## Record tratti da una raccolta di dati

============

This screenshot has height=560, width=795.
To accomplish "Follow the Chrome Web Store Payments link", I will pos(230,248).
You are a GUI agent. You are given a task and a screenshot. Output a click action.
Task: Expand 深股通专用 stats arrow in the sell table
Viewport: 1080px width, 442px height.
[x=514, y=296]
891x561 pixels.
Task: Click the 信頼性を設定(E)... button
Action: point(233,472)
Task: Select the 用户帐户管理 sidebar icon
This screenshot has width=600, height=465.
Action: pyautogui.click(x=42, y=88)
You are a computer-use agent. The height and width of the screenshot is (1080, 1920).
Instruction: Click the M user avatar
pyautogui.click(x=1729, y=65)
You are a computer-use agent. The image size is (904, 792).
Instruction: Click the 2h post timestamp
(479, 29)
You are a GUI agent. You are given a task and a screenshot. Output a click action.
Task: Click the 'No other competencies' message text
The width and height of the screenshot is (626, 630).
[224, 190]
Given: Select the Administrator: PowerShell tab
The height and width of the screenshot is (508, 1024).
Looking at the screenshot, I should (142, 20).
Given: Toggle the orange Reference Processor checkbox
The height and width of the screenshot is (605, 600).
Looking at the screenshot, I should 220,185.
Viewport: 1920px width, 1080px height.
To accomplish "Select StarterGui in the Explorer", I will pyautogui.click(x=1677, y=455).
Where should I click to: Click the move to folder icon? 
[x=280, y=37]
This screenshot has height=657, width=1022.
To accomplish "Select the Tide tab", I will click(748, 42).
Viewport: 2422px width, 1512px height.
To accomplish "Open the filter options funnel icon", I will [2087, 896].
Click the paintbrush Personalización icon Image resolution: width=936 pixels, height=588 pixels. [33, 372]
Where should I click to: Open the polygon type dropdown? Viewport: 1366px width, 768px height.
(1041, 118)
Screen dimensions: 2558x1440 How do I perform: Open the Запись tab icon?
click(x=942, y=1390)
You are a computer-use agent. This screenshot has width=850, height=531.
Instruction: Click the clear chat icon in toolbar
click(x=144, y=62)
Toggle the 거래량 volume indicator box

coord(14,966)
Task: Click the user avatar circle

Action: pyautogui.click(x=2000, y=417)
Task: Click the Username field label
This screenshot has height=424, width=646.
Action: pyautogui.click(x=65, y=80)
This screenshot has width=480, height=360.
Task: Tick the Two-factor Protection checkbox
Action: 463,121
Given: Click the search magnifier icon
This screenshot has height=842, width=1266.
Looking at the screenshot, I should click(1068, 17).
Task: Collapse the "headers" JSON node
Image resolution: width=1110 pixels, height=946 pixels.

============

## CONSEGNA
Disponi in una tabella Markdown le righe dei record comprese tra quella che contiene "Where should I click to: Click" e quella che contiene "(1041, 118)", estremi inclusi, saltando le righe vuote. Usa la colonna «Posizione» per il numero progressivo e la colonna «Testo» per la riga.

## RISPOSTA SCRITTA
| Posizione | Testo |
|---|---|
| 1 | Where should I click to: Click the move to folder icon?  |
| 2 | [x=280, y=37] |
| 3 | This screenshot has height=657, width=1022. |
| 4 | To accomplish "Select the Tide tab", I will click(748, 42). |
| 5 | Viewport: 2422px width, 1512px height. |
| 6 | To accomplish "Open the filter options funnel icon", I will [2087, 896]. |
| 7 | Click the paintbrush Personalización icon Image resolution: width=936 pixels, height=588 pixels. [33, 372] |
| 8 | Where should I click to: Open the polygon type dropdown? Viewport: 1366px width, 768px height. |
| 9 | (1041, 118) |